── Data for this task ──
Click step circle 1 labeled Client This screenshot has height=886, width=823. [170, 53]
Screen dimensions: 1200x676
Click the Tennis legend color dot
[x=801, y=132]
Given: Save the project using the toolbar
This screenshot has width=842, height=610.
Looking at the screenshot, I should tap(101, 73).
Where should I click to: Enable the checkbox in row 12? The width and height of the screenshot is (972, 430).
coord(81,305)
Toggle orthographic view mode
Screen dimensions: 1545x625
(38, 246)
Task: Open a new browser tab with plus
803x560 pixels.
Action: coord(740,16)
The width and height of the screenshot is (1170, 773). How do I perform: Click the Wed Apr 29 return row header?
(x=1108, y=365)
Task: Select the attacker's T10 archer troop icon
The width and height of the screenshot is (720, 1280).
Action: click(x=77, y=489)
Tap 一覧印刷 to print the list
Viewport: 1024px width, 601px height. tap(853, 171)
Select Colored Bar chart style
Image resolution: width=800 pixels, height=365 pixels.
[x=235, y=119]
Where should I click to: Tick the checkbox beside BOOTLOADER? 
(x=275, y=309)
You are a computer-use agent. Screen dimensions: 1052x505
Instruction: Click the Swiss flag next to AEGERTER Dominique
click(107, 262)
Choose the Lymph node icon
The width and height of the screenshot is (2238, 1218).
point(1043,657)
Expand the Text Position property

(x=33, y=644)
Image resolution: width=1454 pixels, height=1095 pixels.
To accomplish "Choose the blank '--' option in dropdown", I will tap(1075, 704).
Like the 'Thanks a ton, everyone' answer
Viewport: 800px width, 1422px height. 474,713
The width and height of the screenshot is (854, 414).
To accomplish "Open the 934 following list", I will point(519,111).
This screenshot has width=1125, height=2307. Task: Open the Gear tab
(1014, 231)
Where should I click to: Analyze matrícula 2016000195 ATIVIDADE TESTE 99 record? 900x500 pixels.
───
Exercise directions >>
Each and every entry needs to be repeated exactly.

Worked solution >>
Click step circle 1 labeled Client This screenshot has height=886, width=823. [170, 53]
Screen dimensions: 1200x676
Click the Tennis legend color dot
[x=801, y=132]
Given: Save the project using the toolbar
This screenshot has width=842, height=610.
Looking at the screenshot, I should tap(101, 73).
Where should I click to: Enable the checkbox in row 12? The width and height of the screenshot is (972, 430).
coord(81,305)
Toggle orthographic view mode
Screen dimensions: 1545x625
(38, 246)
Task: Open a new browser tab with plus
803x560 pixels.
Action: coord(740,16)
The width and height of the screenshot is (1170, 773). How do I perform: Click the Wed Apr 29 return row header?
(x=1108, y=365)
Task: Select the attacker's T10 archer troop icon
The width and height of the screenshot is (720, 1280).
Action: click(x=77, y=489)
Tap 一覧印刷 to print the list
Viewport: 1024px width, 601px height. tap(853, 171)
Select Colored Bar chart style
Image resolution: width=800 pixels, height=365 pixels.
[x=235, y=119]
Where should I click to: Tick the checkbox beside BOOTLOADER? 
(x=275, y=309)
You are a computer-use agent. Screen dimensions: 1052x505
Instruction: Click the Swiss flag next to AEGERTER Dominique
click(107, 262)
Choose the Lymph node icon
The width and height of the screenshot is (2238, 1218).
point(1043,657)
Expand the Text Position property

(x=33, y=644)
Image resolution: width=1454 pixels, height=1095 pixels.
To accomplish "Choose the blank '--' option in dropdown", I will tap(1075, 704).
Like the 'Thanks a ton, everyone' answer
Viewport: 800px width, 1422px height. 474,713
The width and height of the screenshot is (854, 414).
To accomplish "Open the 934 following list", I will point(519,111).
This screenshot has width=1125, height=2307. Task: Open the Gear tab
(1014, 231)
Where should I click to: Analyze matrícula 2016000195 ATIVIDADE TESTE 99 record? 900x500 pixels.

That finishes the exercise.